Of course, this isn’t to say that prenatal testing doesn’t come without risks, especially with invasive testing such as CVS and amniocentesis. Both of these tests have been linked to miscarriage risks [about 1%], however there are other options. In my two consecutive pregnancies since my daughter’s death, I have not been comfortable with skipping prenatal diagnostic tests completely. I have declined many of the tests, the invasive ones, which can cause miscarriage. Instead, I’ve opted for high-level fetal assesments which are basically in-depth ultrasounds that look specifically for “markers” of conditions linked to chromosome anomalies — and look closely at anatomy to identify potential issues. There is no reason why this technology, the 3-D and 4-D ultrasound machines we have today, shouldn’t be able to pick up the congenital anomalies and physical characteristics associated with Trisomy 18, in a non-invasive way.
But in the end, the only thing that will drastically change the outcome of such a diagnosis, whether it be before birth or after birth, is the continuation of research and education. Each child with Trisomy 18 is unique, and there is a diverse range in the spectrum of Trisomy — from babies who are so medically fragile that they don’t make it to birth alive to children who thrive with little medical intervention. If you look closely, there is definitely a trend in what is “typical” with the health issues that these children present, and there are procedures that often can help to prolong their lives.
There is one thing I have learned and do believe with all my heart; These children deserve to be valued and have the right to access the same medical care that those without an extra chromosome would be offered.

Collected data entries:
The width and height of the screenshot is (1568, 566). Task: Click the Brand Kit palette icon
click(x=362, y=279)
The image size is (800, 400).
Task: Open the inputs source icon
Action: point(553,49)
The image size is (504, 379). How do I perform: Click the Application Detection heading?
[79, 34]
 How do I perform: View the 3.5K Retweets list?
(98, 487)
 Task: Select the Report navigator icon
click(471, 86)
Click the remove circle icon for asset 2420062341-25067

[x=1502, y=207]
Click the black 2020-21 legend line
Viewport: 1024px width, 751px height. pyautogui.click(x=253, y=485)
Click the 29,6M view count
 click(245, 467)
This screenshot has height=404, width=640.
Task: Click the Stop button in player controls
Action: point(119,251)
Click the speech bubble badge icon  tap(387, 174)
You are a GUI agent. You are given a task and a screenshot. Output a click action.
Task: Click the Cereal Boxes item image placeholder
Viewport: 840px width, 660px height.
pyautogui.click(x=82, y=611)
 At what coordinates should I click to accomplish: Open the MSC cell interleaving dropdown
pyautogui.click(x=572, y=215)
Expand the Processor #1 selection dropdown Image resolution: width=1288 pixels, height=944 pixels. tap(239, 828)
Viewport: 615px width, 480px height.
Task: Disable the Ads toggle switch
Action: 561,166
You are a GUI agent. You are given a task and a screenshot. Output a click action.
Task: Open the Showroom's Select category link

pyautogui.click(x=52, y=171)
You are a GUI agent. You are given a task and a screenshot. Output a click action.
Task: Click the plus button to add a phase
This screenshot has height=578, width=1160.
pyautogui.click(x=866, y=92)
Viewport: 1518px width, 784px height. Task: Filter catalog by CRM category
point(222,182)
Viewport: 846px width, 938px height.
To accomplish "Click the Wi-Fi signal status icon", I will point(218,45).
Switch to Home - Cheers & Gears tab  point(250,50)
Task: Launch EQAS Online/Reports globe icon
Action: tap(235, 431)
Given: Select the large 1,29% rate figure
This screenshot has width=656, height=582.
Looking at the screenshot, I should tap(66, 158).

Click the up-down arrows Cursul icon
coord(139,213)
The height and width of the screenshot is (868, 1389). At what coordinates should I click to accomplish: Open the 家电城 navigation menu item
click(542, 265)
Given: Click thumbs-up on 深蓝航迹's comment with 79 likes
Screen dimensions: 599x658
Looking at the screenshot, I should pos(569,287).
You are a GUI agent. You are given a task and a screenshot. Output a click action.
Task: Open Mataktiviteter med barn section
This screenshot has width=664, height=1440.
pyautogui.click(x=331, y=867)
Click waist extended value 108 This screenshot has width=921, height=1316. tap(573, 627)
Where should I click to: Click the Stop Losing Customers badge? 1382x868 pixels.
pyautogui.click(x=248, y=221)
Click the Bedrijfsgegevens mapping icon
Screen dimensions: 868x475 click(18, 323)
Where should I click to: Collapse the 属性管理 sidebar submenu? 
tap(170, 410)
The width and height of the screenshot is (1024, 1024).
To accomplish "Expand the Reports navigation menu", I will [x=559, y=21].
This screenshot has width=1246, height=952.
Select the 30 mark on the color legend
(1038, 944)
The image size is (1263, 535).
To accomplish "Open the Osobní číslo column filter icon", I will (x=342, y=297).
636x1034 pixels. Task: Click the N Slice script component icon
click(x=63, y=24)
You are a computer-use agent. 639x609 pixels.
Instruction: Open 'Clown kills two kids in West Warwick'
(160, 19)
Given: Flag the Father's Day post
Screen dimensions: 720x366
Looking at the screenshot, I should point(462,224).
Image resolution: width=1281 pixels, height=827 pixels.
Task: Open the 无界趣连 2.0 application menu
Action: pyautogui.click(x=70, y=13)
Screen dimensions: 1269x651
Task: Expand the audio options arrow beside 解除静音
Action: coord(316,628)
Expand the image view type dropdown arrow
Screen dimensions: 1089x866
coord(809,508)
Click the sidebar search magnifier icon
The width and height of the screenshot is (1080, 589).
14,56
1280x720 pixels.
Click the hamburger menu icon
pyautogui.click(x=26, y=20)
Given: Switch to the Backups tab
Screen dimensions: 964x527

| Your goal |
Output everything from "There is one" down to "would be offered." in the passage on prenatal testing and Trisomy 18, word for word. These lines were taken from a different source.

| The answer |
There is one thing I have learned and do believe with all my heart; These children deserve to be valued and have the right to access the same medical care that those without an extra chromosome would be offered.